Gulyás: Media Market Still Favours Opposition
- 17 Oct 2016 9:00 AM
It is also plain that one of the commercial terrestrial television stations puts out “opinions strongly critical of the government, and it is probably the case that the smaller commercial broadcasters with such views have a larger audience, the Fidesz politician said.
Further, outlets on the internet sympathetic to the government are in a significant minority both in terms of their number and the size of their readership, he added.
Gulyás alluded to the ninth article of the constitution stating that everyone has a right to free speech.
Hungary recognises and protects press freedom and diversity as well as ensuring the conditions for the formation of democratic public opinion and free information, he noted.
In a modern democracy the greatest threat to press freedom came not from laws or the pressure of government but from media owners, he said. But in Hungary a situation has emerged whereby a diverse range of owners run especially diverse media, and “even there are coarse utterances allowed against the government that would be excluded from everyday political life in, say, western European political culture,” Gulyás said.

**Data extract**

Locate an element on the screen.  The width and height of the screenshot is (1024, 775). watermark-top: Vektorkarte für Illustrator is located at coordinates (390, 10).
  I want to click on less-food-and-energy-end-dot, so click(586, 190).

**To do**
1. From the article on Hungary's media market, reproduce the passage that opens with the words "Gulyás: Media Market" and closes with "Fidesz politician said.".
2. Write the next part of the article on Hungary's media market, picking up after its final sentence.
None of the material is needed here.

**Answers for this exercise**
1.
Gulyás: Media Market Still Favours Opposition
- 17 Oct 2016 9:00 AM
It is also plain that one of the commercial terrestrial television stations puts out “opinions strongly critical of the government, and it is probably the case that the smaller commercial broadcasters with such views have a larger audience, the Fidesz politician said.

2.
In Hungary, it is possible to demonstrate for or against press freedom within the bounds of the constitutional framework, he said, adding that at the same time “there are those who now wish to take up the fundamental right to freedom of assembly who, ten years ago … made this impossible.”
This goes to show, he said, that Hungary is a democracy where constitutional fundamental rights prevail.
Responding to a recent article in Frankfurter Allgemeine Zeitung comparing Hungary to Belarus, Gulyás said German media was not a patch on Hungary’s in terms of the diversity of opinion.
The opposition LMP, Együtt, and Dialogue for Hungary (PM) parties later gathered on Sunday to protest against the recent closure of the daily Népszabadság.
Benedek Jávor, PM’s MEP, said the government wanted to silence civil organisations and Hungary’s independent media, and claimed that it was building a “virtual reality” of its own built on lies.
Referring to articles written about sleaze, he singled out the public prosecutor, the national election commission and the constitutional court, saying: “Corruption in Hungary is not a regrettable by-product of government but of the system” of Hungary’s institutions.
LMP co-leader Ákos Hadházy said corruption was “society’s cancer” and warned that “the patient is close to death”.
Legislation needs to be enacted to guarantee the transparency and accountability of politicians, he added.
Péter Juhász, Együtt’s deputy leader, said Orbán had entered into a spiral of lies and would have to face reality. He called on opposition supporters to go out in force to events in which the prime minister takes part and boo him.
The Fidesz party said in a statement after the demonstration that, contrary to the assertions of the opposition, the closure of Népszabadság had been a question of its market and financial fitness.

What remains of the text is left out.